### WHAT TO PRODUCE
An exact retyping of all lines below is the answer; pictures do not belong in it.

### DATA FOR PROCESSING
%%
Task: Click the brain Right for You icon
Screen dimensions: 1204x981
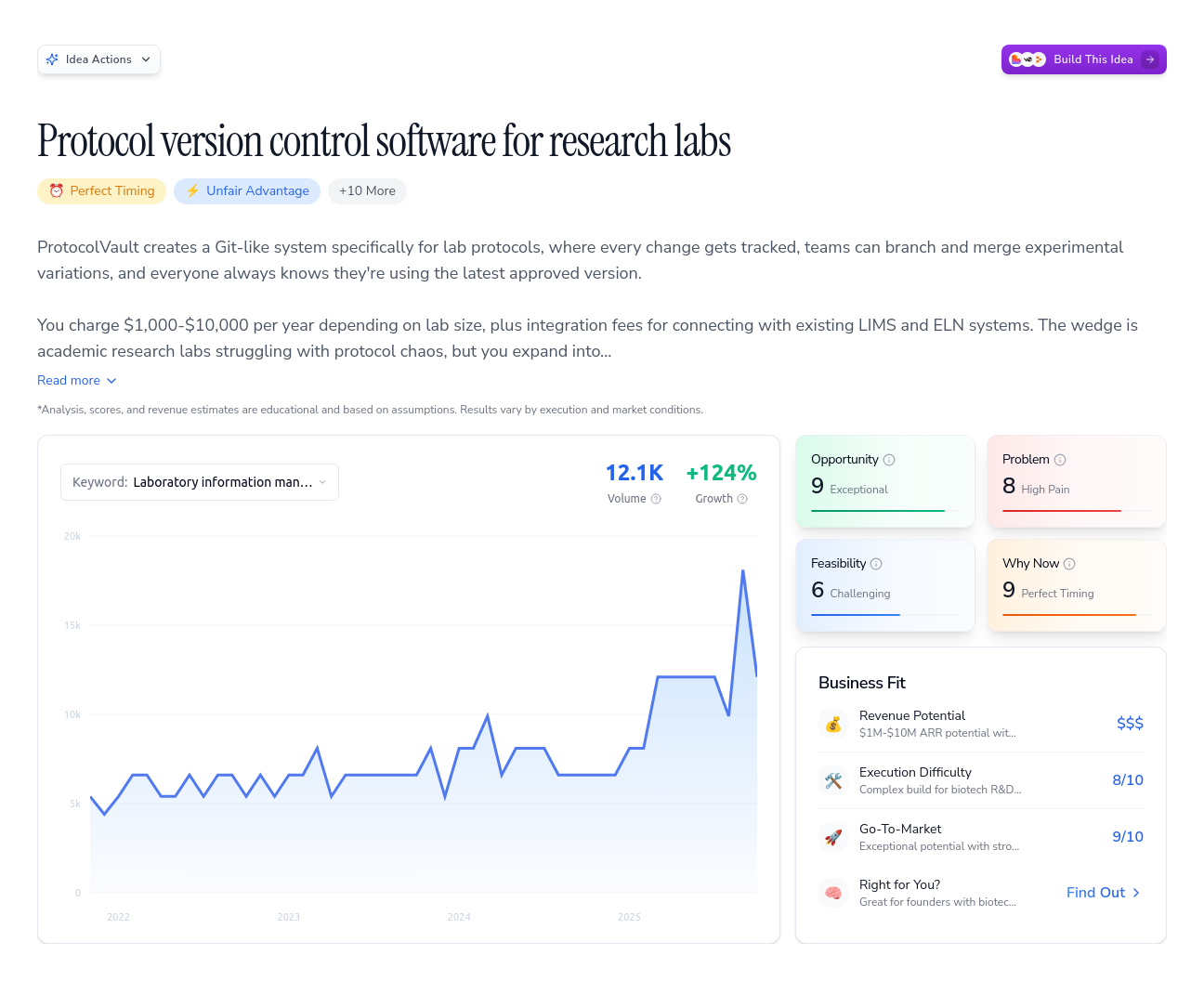Action: pos(833,893)
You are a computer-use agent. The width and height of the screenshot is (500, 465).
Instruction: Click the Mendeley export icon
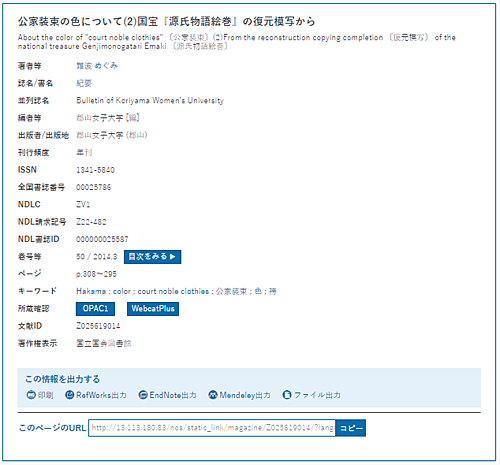point(213,395)
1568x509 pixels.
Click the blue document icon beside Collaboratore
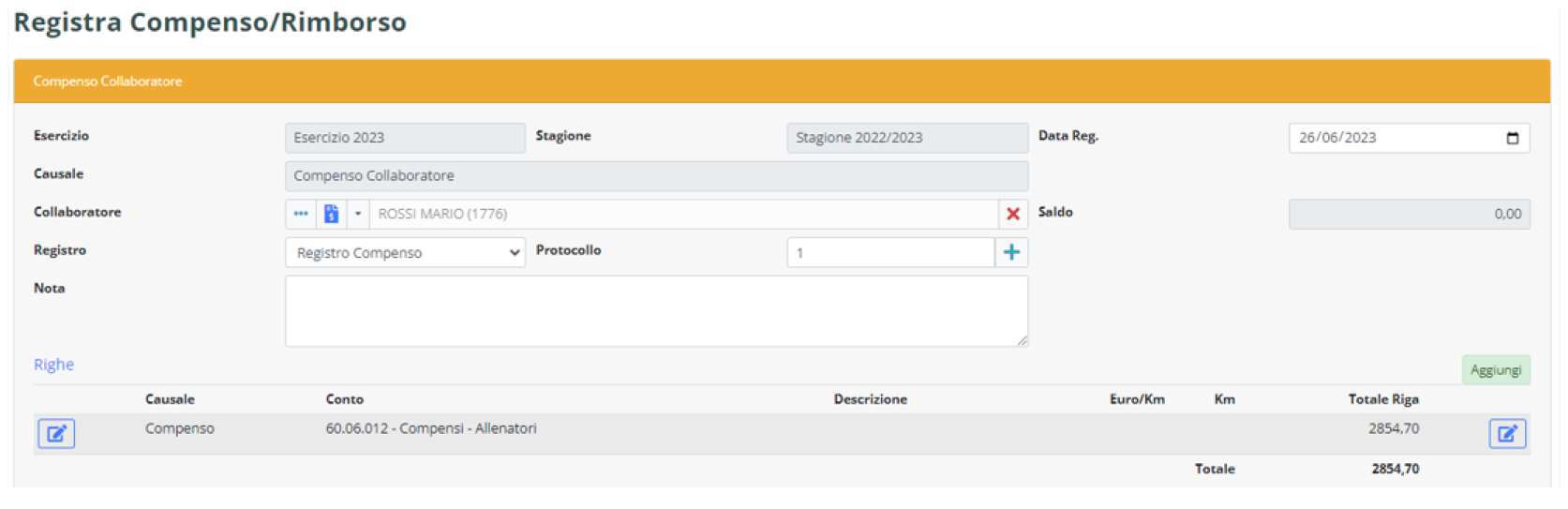pyautogui.click(x=331, y=214)
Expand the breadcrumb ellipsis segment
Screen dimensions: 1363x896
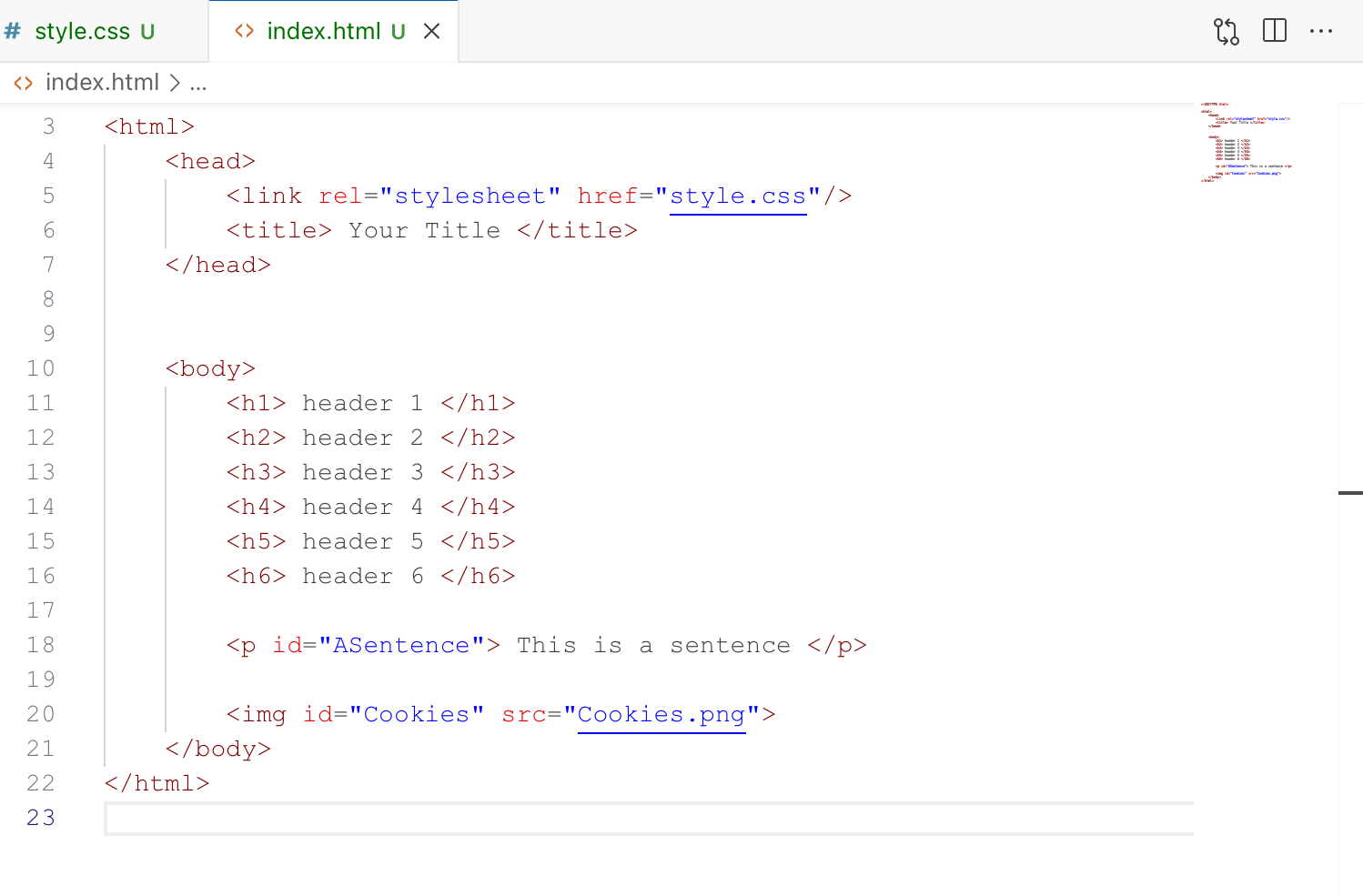(198, 83)
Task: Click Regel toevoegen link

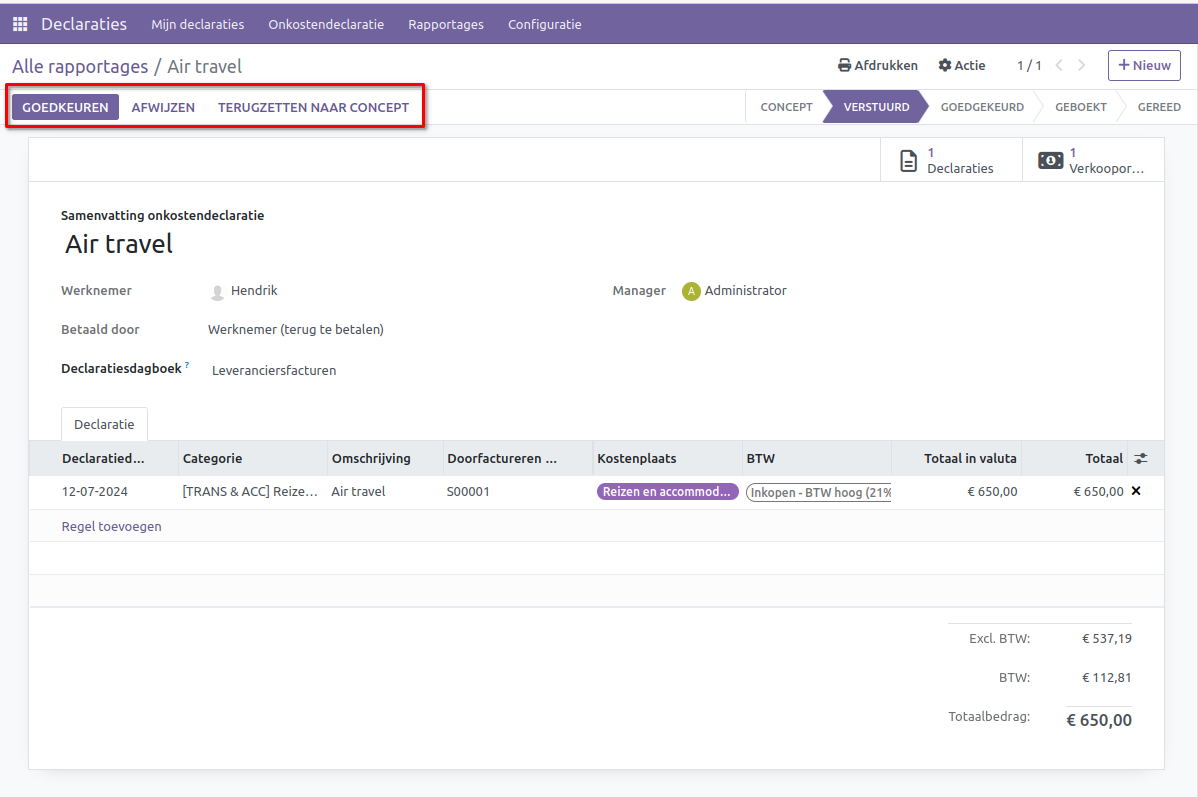Action: [112, 526]
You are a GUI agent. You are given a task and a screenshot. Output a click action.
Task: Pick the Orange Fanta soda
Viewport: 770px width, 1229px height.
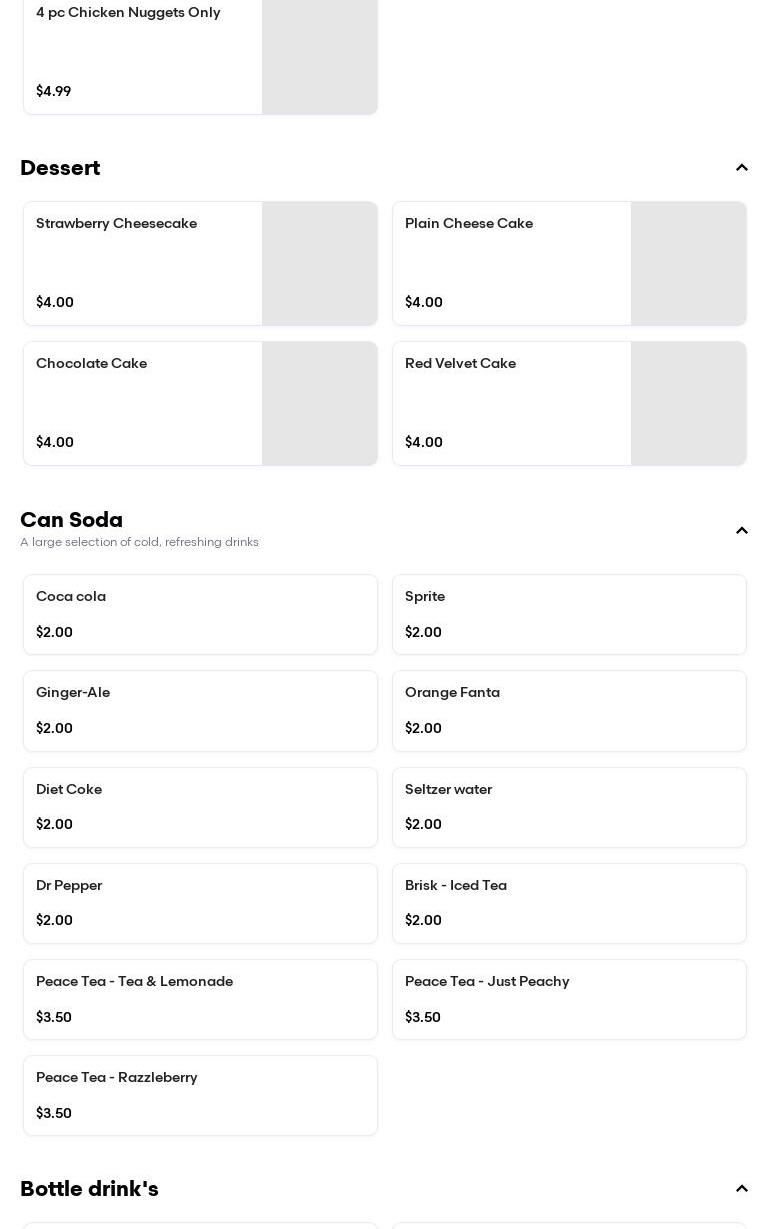pyautogui.click(x=569, y=710)
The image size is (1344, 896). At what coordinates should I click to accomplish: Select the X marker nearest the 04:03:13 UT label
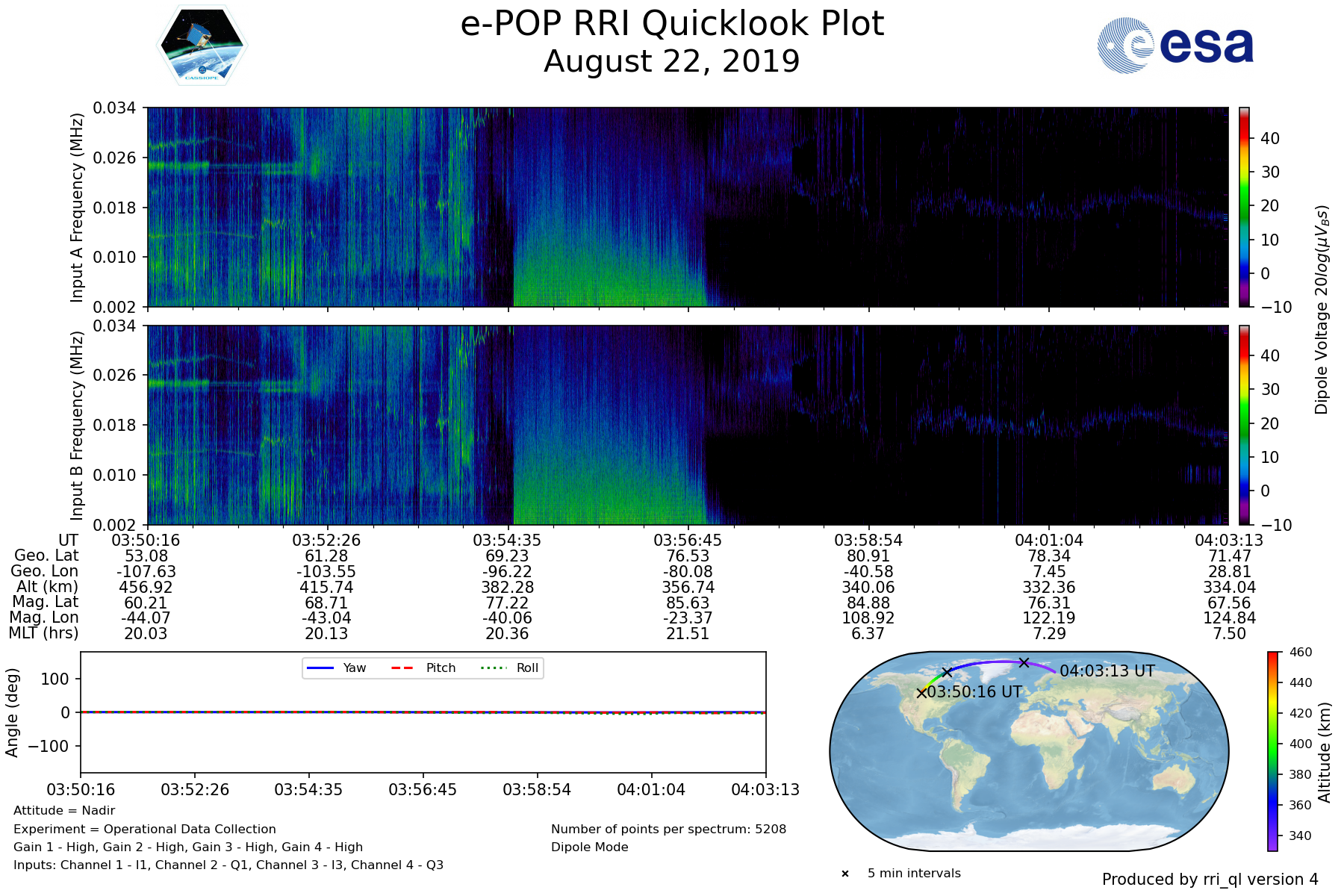[1024, 662]
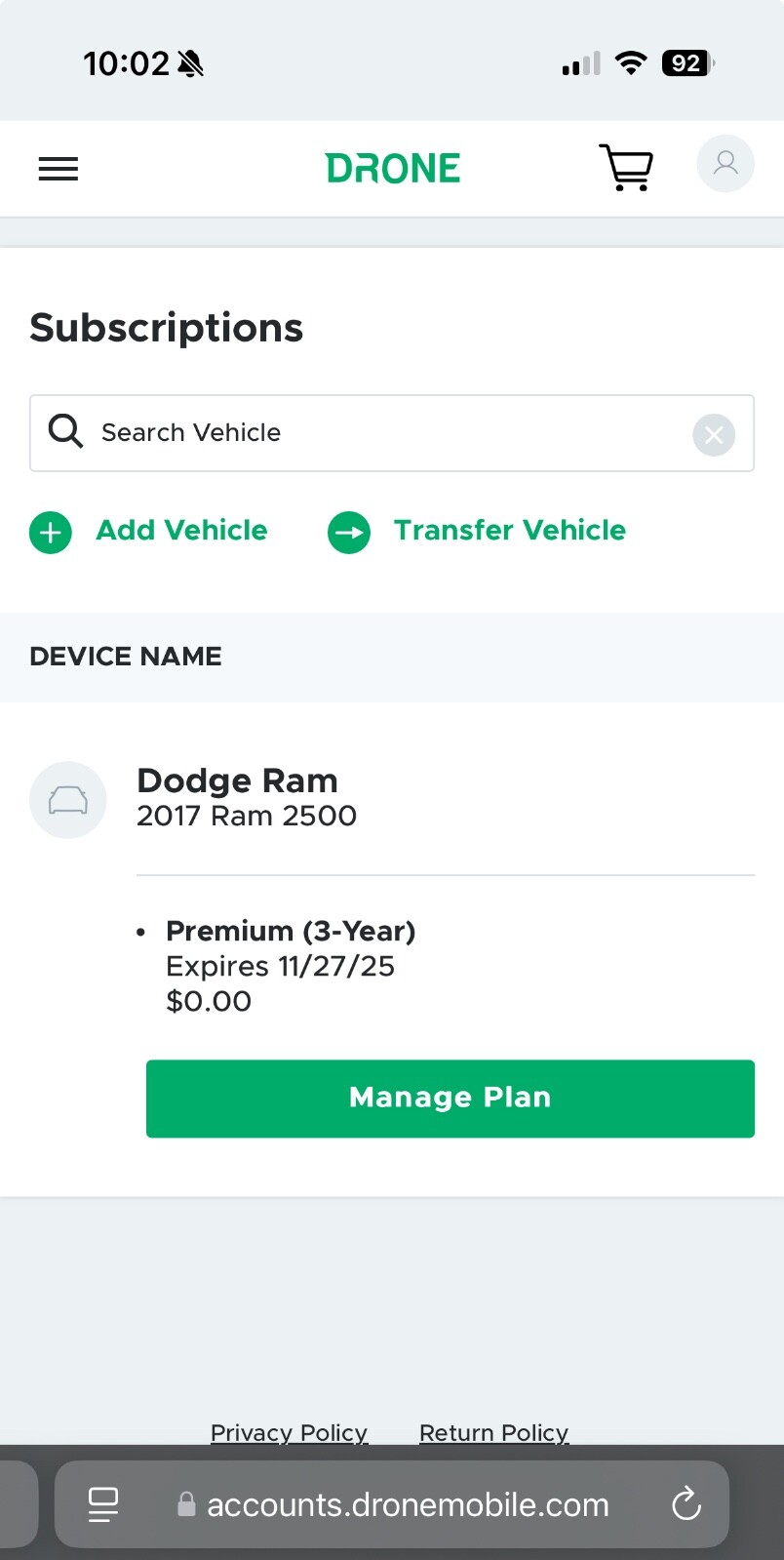This screenshot has width=784, height=1560.
Task: Click the Add Vehicle link
Action: (181, 530)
%%
### OUTPUT OF THE EXERCISE
Task: Click the brain Right for You icon
Screen dimensions: 1204x981
Action: pos(833,893)
You are a computer-use agent. The width and height of the screenshot is (500, 465).
Instruction: Click the Mendeley export icon
point(213,395)
1568x509 pixels.
Click the blue document icon beside Collaboratore
pyautogui.click(x=331, y=214)
Expand the breadcrumb ellipsis segment
Screen dimensions: 1363x896
(198, 83)
Task: Click Regel toevoegen link

Action: [112, 526]
You are a GUI agent. You are given a task and a screenshot. Output a click action.
Task: Pick the Orange Fanta soda
Viewport: 770px width, 1229px height.
pyautogui.click(x=569, y=710)
The image size is (1344, 896). At what coordinates should I click to accomplish: Select the X marker nearest the 04:03:13 UT label
[1024, 662]
This screenshot has width=784, height=1560.
Task: Click the Add Vehicle link
Action: (181, 530)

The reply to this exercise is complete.